**Prompt**: Provide the records once more, identical to the original.

Collected data entries
-----
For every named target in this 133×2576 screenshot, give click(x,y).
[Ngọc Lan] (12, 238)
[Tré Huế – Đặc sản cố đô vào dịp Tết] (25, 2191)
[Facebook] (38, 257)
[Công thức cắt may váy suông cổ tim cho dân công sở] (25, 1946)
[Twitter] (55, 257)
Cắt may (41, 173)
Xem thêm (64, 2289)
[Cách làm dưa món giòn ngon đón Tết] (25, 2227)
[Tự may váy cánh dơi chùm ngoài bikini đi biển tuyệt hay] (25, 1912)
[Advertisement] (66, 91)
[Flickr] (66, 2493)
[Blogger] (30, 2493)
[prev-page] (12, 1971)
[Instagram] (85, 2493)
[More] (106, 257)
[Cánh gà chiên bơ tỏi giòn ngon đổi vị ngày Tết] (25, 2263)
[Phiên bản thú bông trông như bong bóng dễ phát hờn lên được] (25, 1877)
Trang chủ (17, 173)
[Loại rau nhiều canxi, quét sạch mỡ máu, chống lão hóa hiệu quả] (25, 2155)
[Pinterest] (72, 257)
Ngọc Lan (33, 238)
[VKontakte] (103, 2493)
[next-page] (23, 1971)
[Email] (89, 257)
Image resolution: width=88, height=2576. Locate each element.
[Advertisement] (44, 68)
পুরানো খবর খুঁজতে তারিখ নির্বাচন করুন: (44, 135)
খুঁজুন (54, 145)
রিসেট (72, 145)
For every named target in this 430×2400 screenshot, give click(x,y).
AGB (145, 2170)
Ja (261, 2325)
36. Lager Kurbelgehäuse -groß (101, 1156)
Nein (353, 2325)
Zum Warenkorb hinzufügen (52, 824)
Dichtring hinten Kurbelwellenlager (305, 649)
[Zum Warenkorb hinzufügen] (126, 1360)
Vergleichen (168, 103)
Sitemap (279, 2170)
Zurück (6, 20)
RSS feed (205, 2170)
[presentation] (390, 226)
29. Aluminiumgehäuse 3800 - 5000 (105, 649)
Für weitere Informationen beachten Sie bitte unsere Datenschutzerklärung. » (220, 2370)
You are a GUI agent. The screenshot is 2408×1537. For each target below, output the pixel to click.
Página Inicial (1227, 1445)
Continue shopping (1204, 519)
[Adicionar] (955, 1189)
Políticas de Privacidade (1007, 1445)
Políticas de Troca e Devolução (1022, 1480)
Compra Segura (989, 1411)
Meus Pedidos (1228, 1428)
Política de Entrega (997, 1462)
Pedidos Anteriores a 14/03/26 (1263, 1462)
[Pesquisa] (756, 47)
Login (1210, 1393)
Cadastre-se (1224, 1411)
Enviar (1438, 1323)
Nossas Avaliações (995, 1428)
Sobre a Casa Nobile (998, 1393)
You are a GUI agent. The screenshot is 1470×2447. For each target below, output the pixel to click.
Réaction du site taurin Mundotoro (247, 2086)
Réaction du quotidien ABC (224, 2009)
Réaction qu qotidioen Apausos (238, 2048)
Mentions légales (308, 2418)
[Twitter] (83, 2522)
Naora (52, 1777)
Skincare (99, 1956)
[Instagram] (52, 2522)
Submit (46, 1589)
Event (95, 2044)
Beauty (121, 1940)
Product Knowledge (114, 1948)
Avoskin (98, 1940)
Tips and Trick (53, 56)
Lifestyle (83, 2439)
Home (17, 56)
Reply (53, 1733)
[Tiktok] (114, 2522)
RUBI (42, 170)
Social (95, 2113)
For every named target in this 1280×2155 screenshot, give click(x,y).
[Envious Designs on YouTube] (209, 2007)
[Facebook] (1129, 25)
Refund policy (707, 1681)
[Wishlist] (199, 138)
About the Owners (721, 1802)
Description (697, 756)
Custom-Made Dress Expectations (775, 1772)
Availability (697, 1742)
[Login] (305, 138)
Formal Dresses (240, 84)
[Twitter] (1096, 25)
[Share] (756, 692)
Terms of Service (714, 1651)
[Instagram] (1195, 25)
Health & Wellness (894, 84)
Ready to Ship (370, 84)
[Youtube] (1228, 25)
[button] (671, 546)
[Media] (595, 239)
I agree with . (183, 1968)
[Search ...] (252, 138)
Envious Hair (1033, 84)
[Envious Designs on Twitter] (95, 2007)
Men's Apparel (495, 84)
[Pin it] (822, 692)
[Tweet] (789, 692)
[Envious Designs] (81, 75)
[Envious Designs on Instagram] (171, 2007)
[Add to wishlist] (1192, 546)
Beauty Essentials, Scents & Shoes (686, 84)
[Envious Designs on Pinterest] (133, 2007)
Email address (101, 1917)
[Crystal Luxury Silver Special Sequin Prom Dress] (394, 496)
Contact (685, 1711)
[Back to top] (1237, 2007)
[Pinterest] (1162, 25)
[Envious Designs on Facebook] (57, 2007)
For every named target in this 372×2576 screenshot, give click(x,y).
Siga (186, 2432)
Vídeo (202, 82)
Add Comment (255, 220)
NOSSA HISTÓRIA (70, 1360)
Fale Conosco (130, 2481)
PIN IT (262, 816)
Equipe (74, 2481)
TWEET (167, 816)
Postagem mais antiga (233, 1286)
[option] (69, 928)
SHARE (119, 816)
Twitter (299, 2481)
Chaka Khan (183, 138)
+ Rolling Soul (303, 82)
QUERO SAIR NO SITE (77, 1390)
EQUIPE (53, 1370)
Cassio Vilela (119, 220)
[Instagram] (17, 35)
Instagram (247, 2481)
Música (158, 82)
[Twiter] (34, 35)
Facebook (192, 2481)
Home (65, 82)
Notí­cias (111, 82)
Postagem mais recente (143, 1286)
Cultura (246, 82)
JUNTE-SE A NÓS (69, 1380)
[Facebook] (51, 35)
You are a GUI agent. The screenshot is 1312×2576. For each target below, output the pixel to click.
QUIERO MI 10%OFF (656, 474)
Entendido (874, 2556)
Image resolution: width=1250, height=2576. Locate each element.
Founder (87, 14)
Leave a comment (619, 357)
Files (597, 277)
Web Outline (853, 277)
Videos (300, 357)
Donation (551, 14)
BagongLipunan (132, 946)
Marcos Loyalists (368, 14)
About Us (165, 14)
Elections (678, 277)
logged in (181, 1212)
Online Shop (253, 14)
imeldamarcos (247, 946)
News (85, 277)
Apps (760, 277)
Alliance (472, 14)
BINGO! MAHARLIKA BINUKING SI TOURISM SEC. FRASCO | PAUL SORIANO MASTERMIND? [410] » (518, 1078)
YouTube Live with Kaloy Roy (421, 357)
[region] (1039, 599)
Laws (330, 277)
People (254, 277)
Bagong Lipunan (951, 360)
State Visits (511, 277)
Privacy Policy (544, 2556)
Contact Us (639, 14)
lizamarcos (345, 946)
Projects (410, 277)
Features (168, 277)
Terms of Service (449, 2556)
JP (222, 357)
-----
**Exercise response**:
For every named target in this 133×2576 screenshot, give click(x,y).
[Ngọc Lan] (12, 238)
[Tré Huế – Đặc sản cố đô vào dịp Tết] (25, 2191)
[Facebook] (38, 257)
[Công thức cắt may váy suông cổ tim cho dân công sở] (25, 1946)
[Twitter] (55, 257)
Cắt may (41, 173)
Xem thêm (64, 2289)
[Cách làm dưa món giòn ngon đón Tết] (25, 2227)
[Tự may váy cánh dơi chùm ngoài bikini đi biển tuyệt hay] (25, 1912)
[Advertisement] (66, 91)
[Flickr] (66, 2493)
[Blogger] (30, 2493)
[prev-page] (12, 1971)
[Instagram] (85, 2493)
[More] (106, 257)
[Cánh gà chiên bơ tỏi giòn ngon đổi vị ngày Tết] (25, 2263)
[Phiên bản thú bông trông như bong bóng dễ phát hờn lên được] (25, 1877)
Trang chủ (17, 173)
[Loại rau nhiều canxi, quét sạch mỡ máu, chống lão hóa hiệu quả] (25, 2155)
[Pinterest] (72, 257)
Ngọc Lan (33, 238)
[VKontakte] (103, 2493)
[next-page] (23, 1971)
[Email] (89, 257)
Image resolution: width=88, height=2576. Locate each element.
[Advertisement] (44, 68)
পুরানো খবর খুঁজতে তারিখ নির্বাচন করুন: (44, 135)
খুঁজুন (54, 145)
রিসেট (72, 145)
For every named target in this 430×2400 screenshot, give click(x,y).
AGB (145, 2170)
Ja (261, 2325)
36. Lager Kurbelgehäuse -groß (101, 1156)
Nein (353, 2325)
Zum Warenkorb hinzufügen (52, 824)
Dichtring hinten Kurbelwellenlager (305, 649)
[Zum Warenkorb hinzufügen] (126, 1360)
Vergleichen (168, 103)
Sitemap (279, 2170)
Zurück (6, 20)
RSS feed (205, 2170)
[presentation] (390, 226)
29. Aluminiumgehäuse 3800 - 5000 (105, 649)
Für weitere Informationen beachten Sie bitte unsere Datenschutzerklärung. » (220, 2370)
You are a GUI agent. The screenshot is 2408×1537. For each target below, output the pixel to click.
Página Inicial (1227, 1445)
Continue shopping (1204, 519)
[Adicionar] (955, 1189)
Políticas de Privacidade (1007, 1445)
Políticas de Troca e Devolução (1022, 1480)
Compra Segura (989, 1411)
Meus Pedidos (1228, 1428)
Política de Entrega (997, 1462)
Pedidos Anteriores a 14/03/26 (1263, 1462)
[Pesquisa] (756, 47)
Login (1210, 1393)
Cadastre-se (1224, 1411)
Enviar (1438, 1323)
Nossas Avaliações (995, 1428)
Sobre a Casa Nobile (998, 1393)
You are a GUI agent. The screenshot is 1470×2447. For each target below, output the pixel to click.
Réaction du site taurin Mundotoro (247, 2086)
Réaction du quotidien ABC (224, 2009)
Réaction qu qotidioen Apausos (238, 2048)
Mentions légales (308, 2418)
[Twitter] (83, 2522)
Naora (52, 1777)
Skincare (99, 1956)
[Instagram] (52, 2522)
Submit (46, 1589)
Event (95, 2044)
Beauty (121, 1940)
Product Knowledge (114, 1948)
Avoskin (98, 1940)
Tips and Trick (53, 56)
Lifestyle (83, 2439)
Home (17, 56)
Reply (53, 1733)
[Tiktok] (114, 2522)
RUBI (42, 170)
Social (95, 2113)
For every named target in this 1280×2155 screenshot, give click(x,y).
[Envious Designs on YouTube] (209, 2007)
[Facebook] (1129, 25)
Refund policy (707, 1681)
[Wishlist] (199, 138)
About the Owners (721, 1802)
Description (697, 756)
Custom-Made Dress Expectations (775, 1772)
Availability (697, 1742)
[Login] (305, 138)
Formal Dresses (240, 84)
[Twitter] (1096, 25)
[Share] (756, 692)
Terms of Service (714, 1651)
[Instagram] (1195, 25)
Health & Wellness (894, 84)
Ready to Ship (370, 84)
[Youtube] (1228, 25)
[button] (671, 546)
[Media] (595, 239)
I agree with . (183, 1968)
[Search ...] (252, 138)
Envious Hair (1033, 84)
[Envious Designs on Twitter] (95, 2007)
Men's Apparel (495, 84)
[Pin it] (822, 692)
[Tweet] (789, 692)
[Envious Designs] (81, 75)
[Envious Designs on Instagram] (171, 2007)
[Add to wishlist] (1192, 546)
Beauty Essentials, Scents & Shoes (686, 84)
[Envious Designs on Pinterest] (133, 2007)
Email address (101, 1917)
[Crystal Luxury Silver Special Sequin Prom Dress] (394, 496)
Contact (685, 1711)
[Back to top] (1237, 2007)
[Pinterest] (1162, 25)
[Envious Designs on Facebook] (57, 2007)
For every named target in this 372×2576 screenshot, give click(x,y).
Siga (186, 2432)
Vídeo (202, 82)
Add Comment (255, 220)
NOSSA HISTÓRIA (70, 1360)
Fale Conosco (130, 2481)
PIN IT (262, 816)
Equipe (74, 2481)
TWEET (167, 816)
Postagem mais antiga (233, 1286)
[option] (69, 928)
SHARE (119, 816)
Twitter (299, 2481)
Chaka Khan (183, 138)
+ Rolling Soul (303, 82)
QUERO SAIR NO SITE (77, 1390)
EQUIPE (53, 1370)
Cassio Vilela (119, 220)
[Instagram] (17, 35)
Instagram (247, 2481)
Música (158, 82)
[Twiter] (34, 35)
Facebook (192, 2481)
Home (65, 82)
Notí­cias (111, 82)
Postagem mais recente (143, 1286)
Cultura (246, 82)
JUNTE-SE A NÓS (69, 1380)
[Facebook] (51, 35)
You are a GUI agent. The screenshot is 1312×2576. For each target below, output the pixel to click.
QUIERO MI 10%OFF (656, 474)
Entendido (874, 2556)
Image resolution: width=1250, height=2576. Locate each element.
Founder (87, 14)
Leave a comment (619, 357)
Files (597, 277)
Web Outline (853, 277)
Videos (300, 357)
Donation (551, 14)
BagongLipunan (132, 946)
Marcos Loyalists (368, 14)
About Us (165, 14)
Elections (678, 277)
logged in (181, 1212)
Online Shop (253, 14)
imeldamarcos (247, 946)
News (85, 277)
Apps (760, 277)
Alliance (472, 14)
BINGO! MAHARLIKA BINUKING SI TOURISM SEC. FRASCO | PAUL SORIANO MASTERMIND? [410] » (518, 1078)
YouTube Live with Kaloy Roy (421, 357)
[region] (1039, 599)
Laws (330, 277)
People (254, 277)
Bagong Lipunan (951, 360)
State Visits (511, 277)
Privacy Policy (544, 2556)
Contact Us (639, 14)
lizamarcos (345, 946)
Projects (410, 277)
Features (168, 277)
Terms of Service (449, 2556)
JP (222, 357)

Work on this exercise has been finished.